Infection and immunity

PubMedID: 3781628

Kaneda K, Sumi Y, Kurano F, Kato Y, Yano I. Granuloma formation and hemopoiesis induced by C36-48-mycolic acid-containing glycolipids from Nocardia rubra. Infect Immun. 1986;54(3):869-75.
As previously reported (I. Yano, I. Tomiyasu, S. Kitabatake, and K. Kaneda, Acta Leprologica 2:341-349, 1984), Nocardia rubra, one of the nonpathogenic actinomycetes, possesses three classes of mycolic acid-containing glycolipid, i.e., glucose mycolate, trehalose dimycolate, and trehalose monomycolate. The carbon chain length of their mycolic acids is shorter (C36-48) than that in mycobacteria (longer than C70), and the glycolipid consists of only alpha-mycolic acid. One intravenous administration of 500 micrograms of each purified glycolipid to ICR mice in the form of water-in-oil-in-water emulsion without any protein antigens caused prominent granuloma formation in the lungs, spleen, and liver. The lung index in the treated mice was about 3.5 times larger than that in the control mice (given water-in-oil-in-water emulsion only) at 1 week after the injection and then rapidly declined, while spleen and liver indices peaked at 2 weeks after the injection and persisted longer. The granuloma consisted of macrophages, some of which phagocytized glycolipid micelles, lymphocytes, monocytes, and neutrophils.

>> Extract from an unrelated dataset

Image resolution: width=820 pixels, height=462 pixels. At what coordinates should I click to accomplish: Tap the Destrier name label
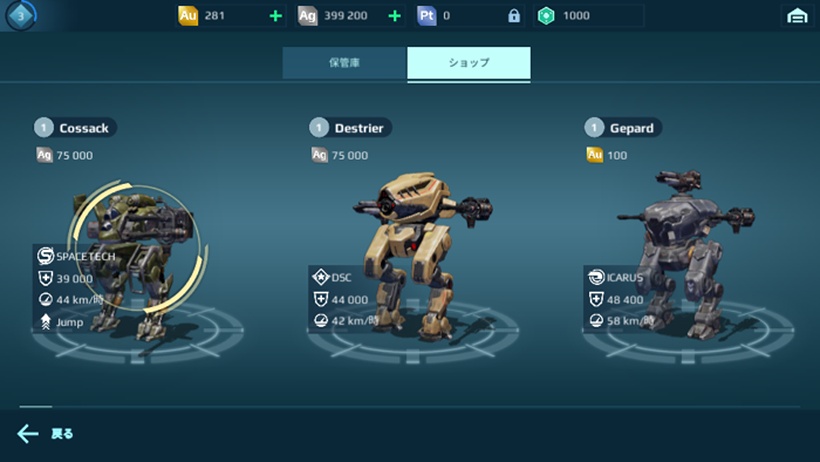(x=359, y=128)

In addition, many small hemopoietic islands were observed in the liver sinusoids, where various immature blood cells were trapped by the prominent cytoplasmic projections of Kupffer cells. The granuloma formation and hemopoiesis observed here are considered to be the most characteristic morphological expression of macrophage activation in these organs. This is the first report to show that such histological changes can be induced by chemically defined and homogeneous mycolic acid-containing glycolipids other than those of mycobacteria.